A recurrent feature of Leaves of Silence is its speaking voice, first-person but unsentimental, intimate but reserved. The collection also carries a mild dramaturgy of ageing and illness - “The doctor keeps vigil / the mind flutters / the heart needs care” (Singh 15), the speaker admits in “In Chain.” Yet rather than drift into elegy, Singh turns to fortitude: “I am I forever / in chain for salvation.” The stoicism is not denial; it is acceptance rendered without sermon.

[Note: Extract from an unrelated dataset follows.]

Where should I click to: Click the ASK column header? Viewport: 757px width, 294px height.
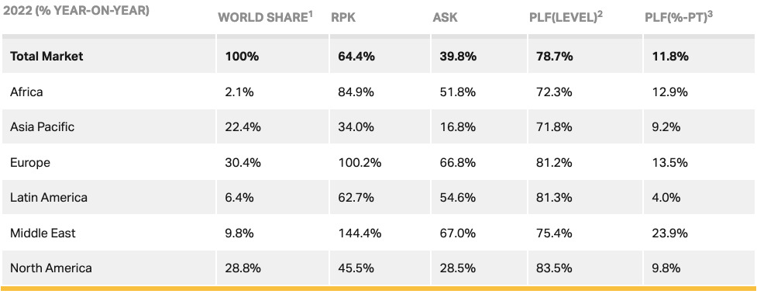(445, 18)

Readers might be tempted to call the language “plain,” but the better adjective is exact. Singh frequently takes ordinary lexemes like milk, roti, kisses, tea, phone screens, brooms, and situates them extraordinarily. The lines are short; punctuation is spare; spacing works as tempo. This craft choice is not merely stylistic; it is ethical, too, refusing rhetorical insulation and insisting that feelings, politics, and metaphysics may be spoken in the idiom of everyday life. The result is a voice that can move, without strain, from “granddaughter” jokes to civic critique to eros. Even the punning and comic touches (a maid “swiffering his space,” a crow’s poorly timed sacrament) feel earned, because they arise from the grain of domestic time and the friction of shared living.

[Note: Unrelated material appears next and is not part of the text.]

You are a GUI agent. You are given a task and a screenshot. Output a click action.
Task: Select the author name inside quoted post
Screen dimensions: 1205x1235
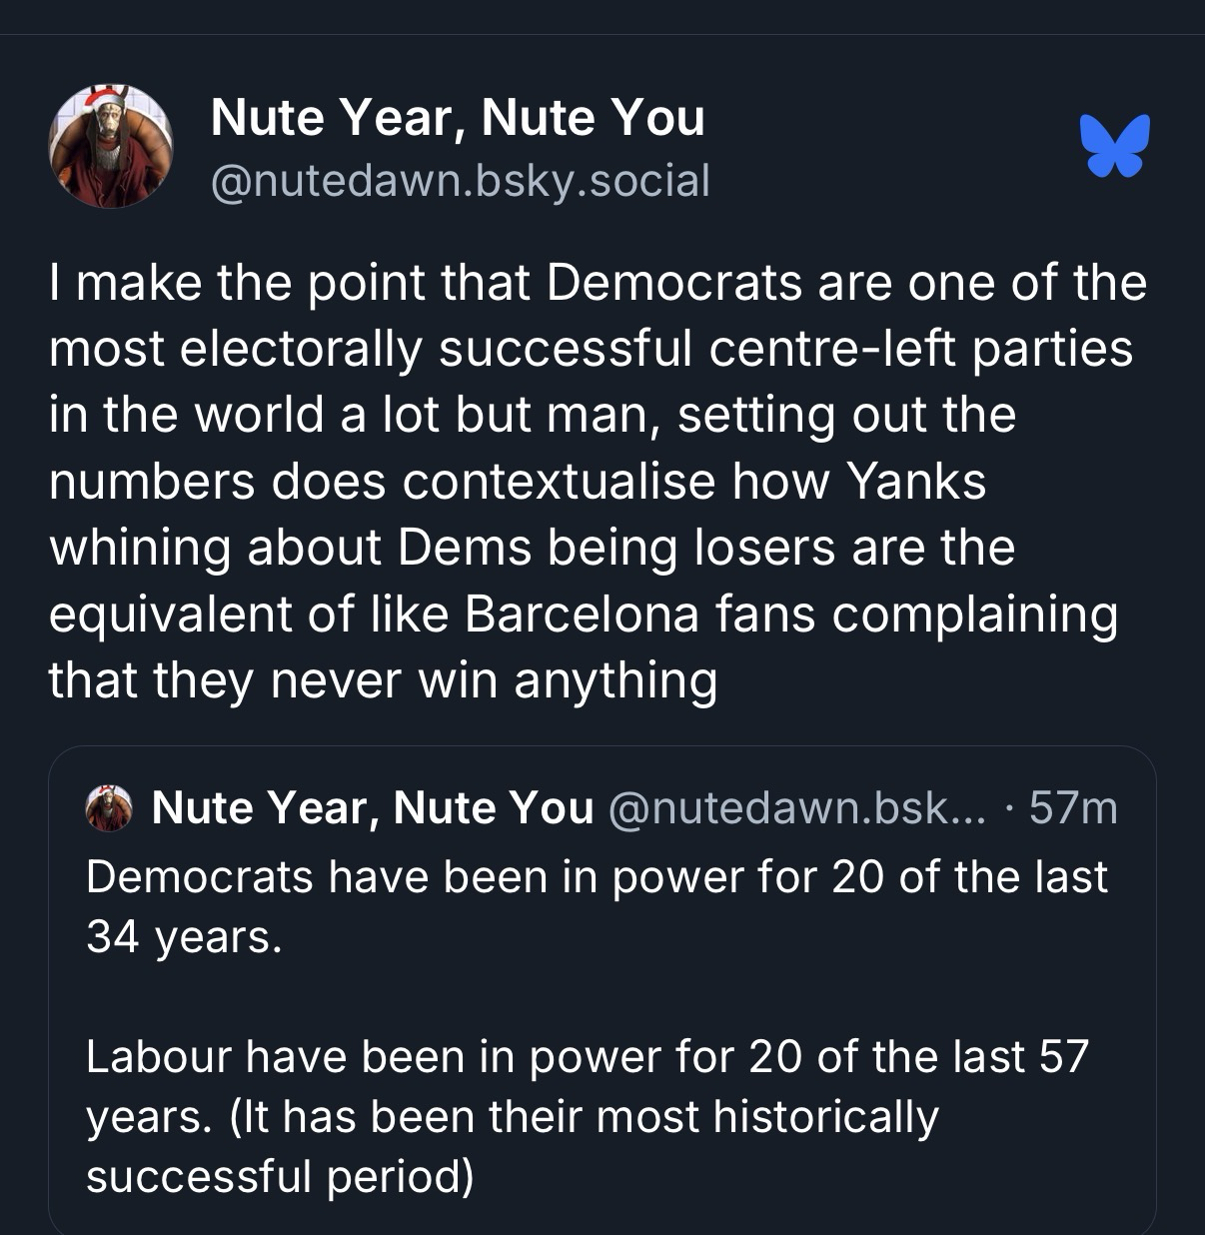(372, 807)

Singh's expansion of the usable edges of Indian English verse by adapting Japanese short forms is convincing. Short-form poetics in Indian English have often oscillated between epigram and imagism; Singh’s short poems recreate as instruments for ethical and erotic thinking, not just scenic notations. The bibliography presented in the profile of his earlier books makes visible a sustained practice across decades and across languages (including bilingual and translated volumes), which this book extends into the present.

Like every great poetic volume, Leaves of Silence too leaves some unevenness. Two gentle cautions might be offered. First, the occasional aphoristic pronouncement risks generality (“the world lives in us”), though Singh usually rescues these moments by returning to specific, felt images within the same poem. Second, some readers may find a few political pieces blunt in rhetoric (e.g., the grotesque satire at the end of “New Racism”). Yet even here one senses a deliberate worldly suffocation, an attempt to punctuate respectability amid the morass of prevailing indecencies in public sphere.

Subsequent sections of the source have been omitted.